Flossmoor officials this week got a look at proposed village hall renovations designed to add more space to the existing municipal complex, which first opened in the 1970s.
No decision is expected before the start of budget discussions early next year. Village board members are expected to review the proposals – which could add between 1,200 and 13,500 square feet to the complex – in the months to come. They received the latest proposals at Monday’s board meeting.
Modifications to the police and fire departments, located on the west side of the municipal complex, are definitely going to be made but do not pose as much of a challenge as improvements on the east end of village hall.
Linden Architecture Group presented board members with three new conceptual plans that range in cost and offer different floor plans. They used feedback from previous meetings and staff to improve on plans from earlier this year.

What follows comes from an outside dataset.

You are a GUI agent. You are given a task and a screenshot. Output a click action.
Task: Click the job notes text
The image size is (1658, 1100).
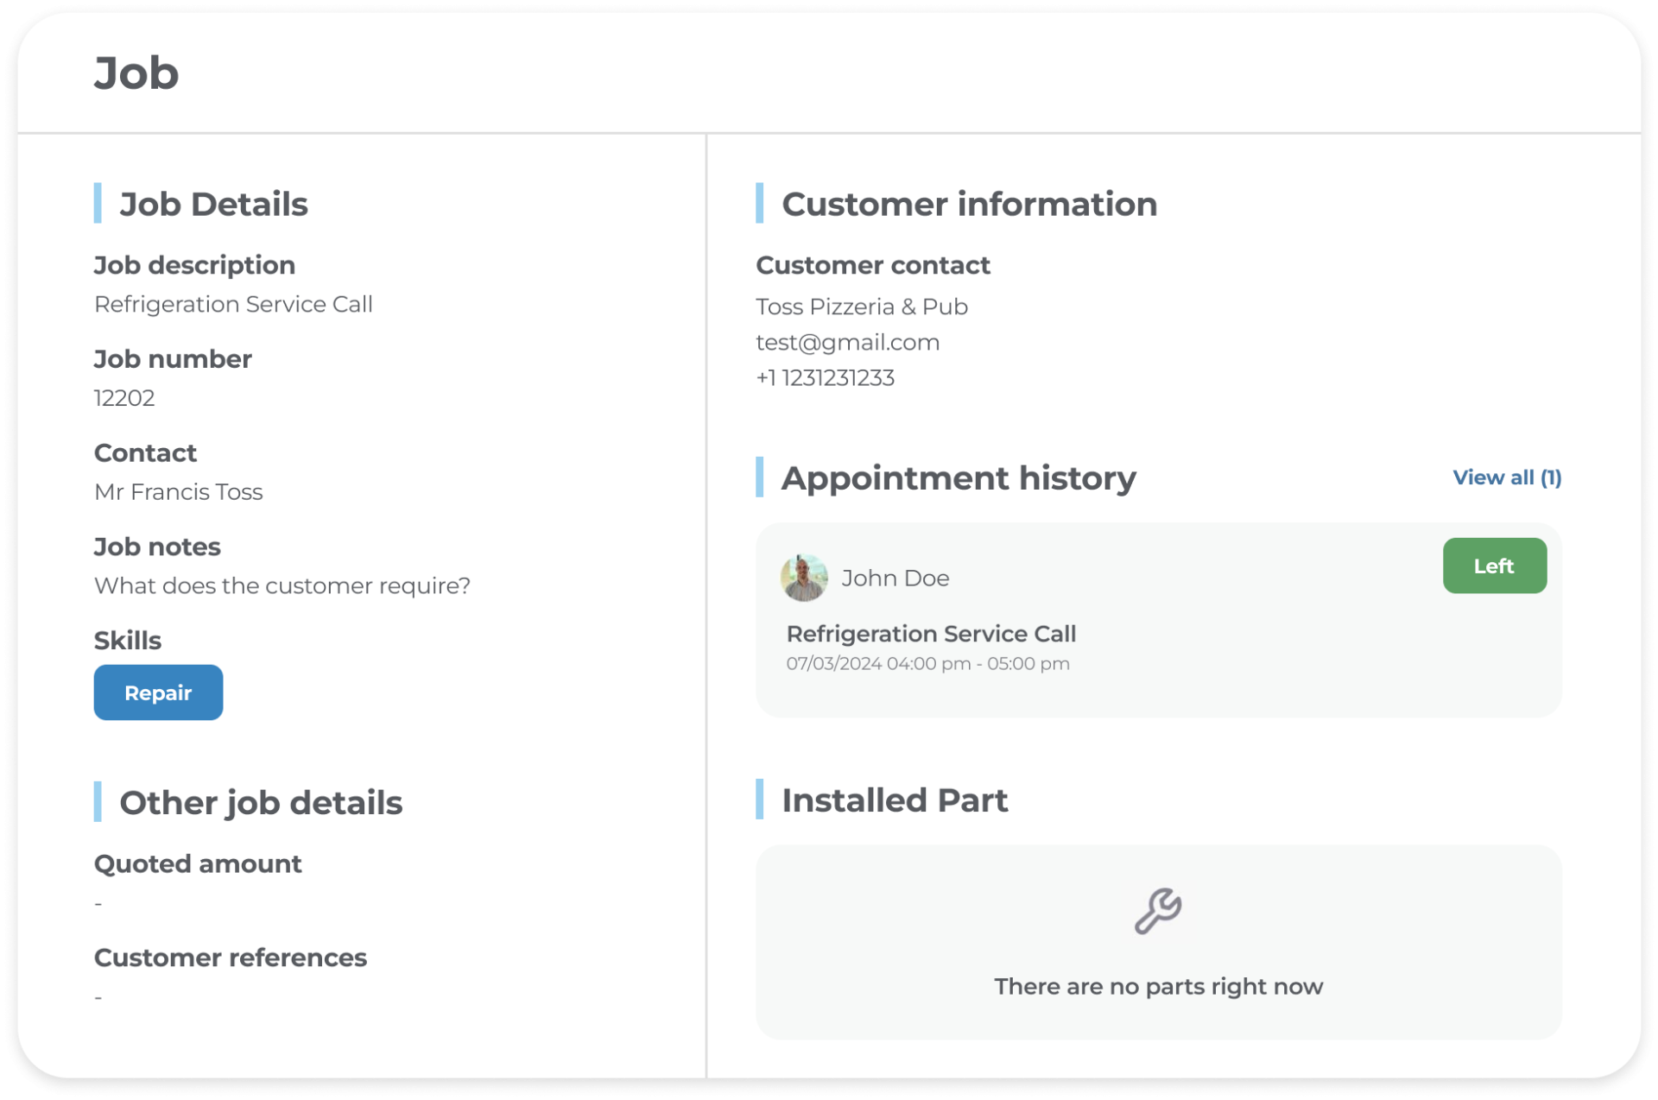click(282, 585)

In November 2015, Flossmoor contracted with Linden Group to assist with a village hall assessment. The purpose of this assessment was to review the village hall building and grounds in terms of space needs, layout, technology infrastructure, landscaping and parking lot configuration.
Linden Group interviewed staff, drafted concepts and showed examples of other municipal center floor plans to meet their needs. The goal was to use this assessment to better plan for future projects and needs in the complex.
Village Manager Bridget Wachtel described the existing building as “challenging,” in part because of its cinder block walls and partial tri-level layout.
“The building has served us well for nearly 40 years with only minor improvements over time,” she said. “The project is due, and if we are going to commit to the expense and the disruption, it should serve us the best that it can for as long as possible.”
Michael Matthys, a Linden Group representative, gave board members three options for the east end of the village hall, which includes municipal offices and the board room.
Option A, which could cost as much as $2,140,280, includes renovations to public common areas, the board room and a complete renovation to the administration, finance and building departments. It would be an addition on the north end of the complex and add 1,200 square feet of space.
Option B, which could cost as much as $3,198,280, includes the same renovations as Option A, but adds a total of 8,400 square feet.
Option C, which would cost as much as $4,325,000, includes a one story addition to the village hall, as opposed to just expanding on the main level. It would add 13,500 square feet to the complex.
In her memo to the board, Wachtel said there were advantages to going with Option C, which would cost 20 percent more than Option B but add 60 percent more space.
Both Options B and C would require the complete reconstruction of the east side of the municipal complex.
After adding in costs for the renovations of the police department, fire station, site work and exterior repairs, the total project is expected to cost between $5 and $6 million.
Board members stressed this plan is long-term and will be designed to be completed in phased projects.
After the presentation, Trustee Diane Williams explained the new plan looks great but it would be easier to understand it if she observes the issues at village hall first-hand.
“We need to do a walk-through to see the clear changes that are needed. We should categorize them with what’s absolutely needed and what can wait,” she said.
Board members said they plan to take a tour of the facility to review the issues.
In other business Monday, the board unanimously approved a resolution for Flossmoor’s planned streetscape improvement project in the downtown area.
Public Works staff was notified that the Illinois Department of Transportation has issued a call for projects for the Illinois Transportation Enhancement Program (ITEP).
The proposed improvements consist of sidewalk removal and replacement to meet current Americans with Disability Act accessibility standards, installing decorative parkway pavers, bicycle racks, benches and plants in the Central Business District area.
The ITEP application is a lengthy process that can take almost a year to gain approval. If approved for participation in the program, the earliest that engineering and construction would begin would be in the 2018 fiscal year, which begins next spring.